Nankör, gördüğü iyiliğin, kadrini bilmeme, kendisine yapılan iyiliği veya eline geçen nimeti inkâr etme, nimeti verene karşı nankörce davranma küfrân-ı nimet gibi manaları içeren bir İslâm ahlakı kavramı.

Gördüğü iyiliği unutan, tuz ekmek hakkı bilmeyen kimseye de nankör ‘’kâfir-i nimet’’ denir. Arap dilinde nankörlük; “küfrân” ya da “küfrânü’nnimeti” kelimeleriyle ifade edilmekte ve şükrün karşıtı olarak kullanılmaktadır.

Nankör kimseye de “kâfirü’nnimeti” denilir. Nankörlük; bir insanın başka bir insana karşı ya da Rabbine karşı nankörce davranmasına göre iki yönden ele alınabilir. Dilimizdeki yaygın kullanımı; daha ziyade, insanların biri birlerine karşı davranması karşılığıdır ki, bu, nankörlüğün birinci türünü teşkil eder.

Bu tür nankörlük, yani bir insanın başka bir insandan gördüğü iyilikleri unutarak nankörce davranması gerçek manâda kadir bilmemezlik olur. İkinci tür nankörlük, insanın Rabbine karşı olan nankörlüğüdür.

Zira bunda, insanın küfre girme ihtimali büyüktür. Kur’an-ı Kerim’de; insanların Allah’a karşı nankörlüğünden söz edilirken, “nankör” ve “nankörlük” kelimelerinin, “küfr” kelimesiyle ifade edildiğini görüyoruz.

Sebe’lilerin yurtlarında, Allah’ın kudretine bir delil olarak sağlı sollu iki bahçe bulunuyordu. Onlara; Rabbinizin verdiği rızıktan yiyin ve O’na şükredin, işte hoş bir belde ve bağışlaması bol bir Rab! denmişti.

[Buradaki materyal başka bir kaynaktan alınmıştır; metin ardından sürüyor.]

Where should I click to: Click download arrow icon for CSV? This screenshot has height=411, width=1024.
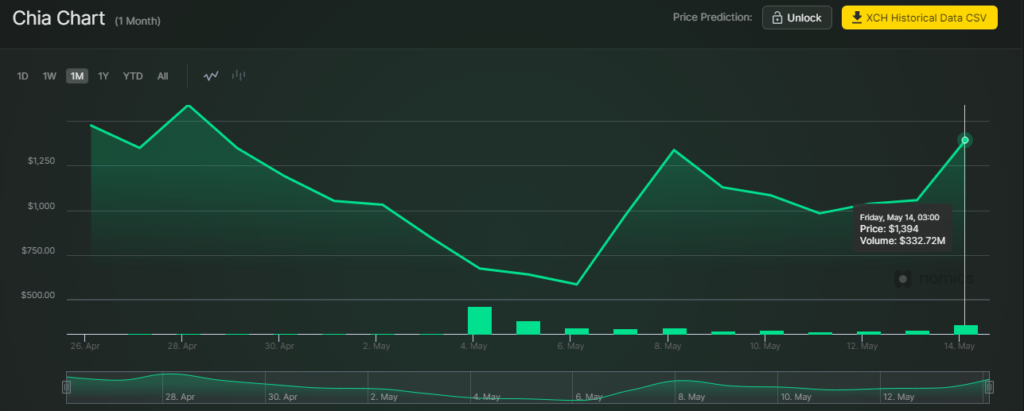coord(857,18)
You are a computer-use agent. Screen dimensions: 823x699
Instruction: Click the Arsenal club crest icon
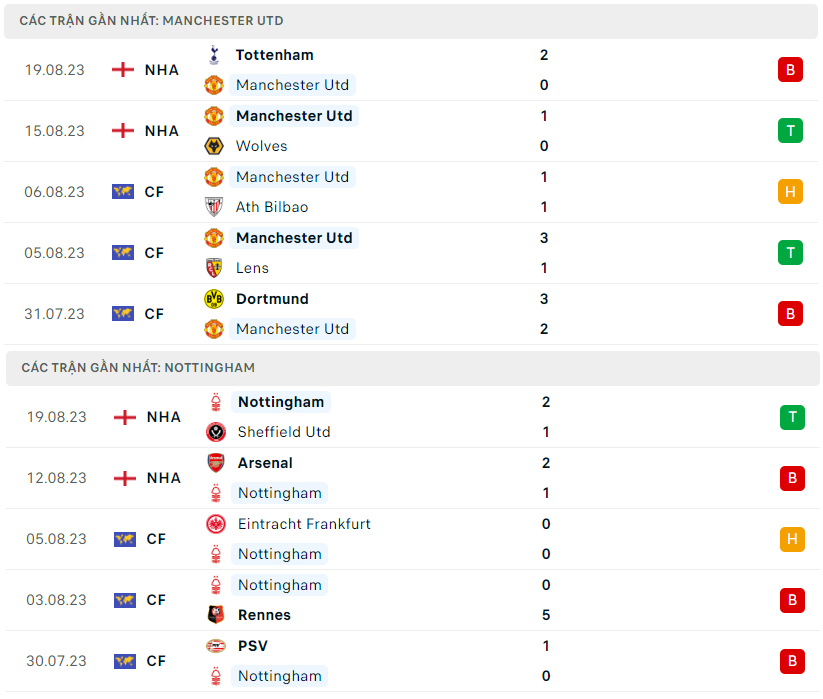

Fakat onlar yüz çevirdiler. Bunun için biz de üzerlerine Arîm selini gönderdik. Onların bahçelerini, buruk yemişli, ılgınlı ve içinde bir kaç sedir ağacı bulunan iki bahçeye çevirdik. Nankörlük ettikleri için onları işte böyle cezalandırdık.

Biz, nankör olandan başkasını cezalandırır mıyız..” (es-Sebe’, 34/ 15-17). Kur’an’ın müteaddit ayetlerinden anlaşılan o ki; nankörlük, adeta insanı karakterize eden bir özellik durumundadır. Başına bir musibet geldiğinde Allah’a yalvarır, kendini emniyette hissedince de O’nu unutur.

Rabbimiz, insanın bu vaziyetini, Kitâb-ı Mübîn’inde şöyle ifade buyurur: “Denizde başınıza bir musibet geldiğinde Allah’dan başka tüm yalvardıklarınız kaybolup gider, fakat O, sizi karaya çıkararak kurtarınca yüz çevirirsiniz.

Zaten insanoğlu nankördür”. (el-İsra, 17/67): “...Doğrusu biz katımızdan insana bir nimet tattırırsak. Ona sevinir; ama kendi yaptıkları yüzünden başlarına bir kötülük gelirse işte o zaman insan pek nankördür”. (eş-Şurâ, 42/48). “O canı çıkası insan, ne nankör şeydir!” (Abese; 80/17).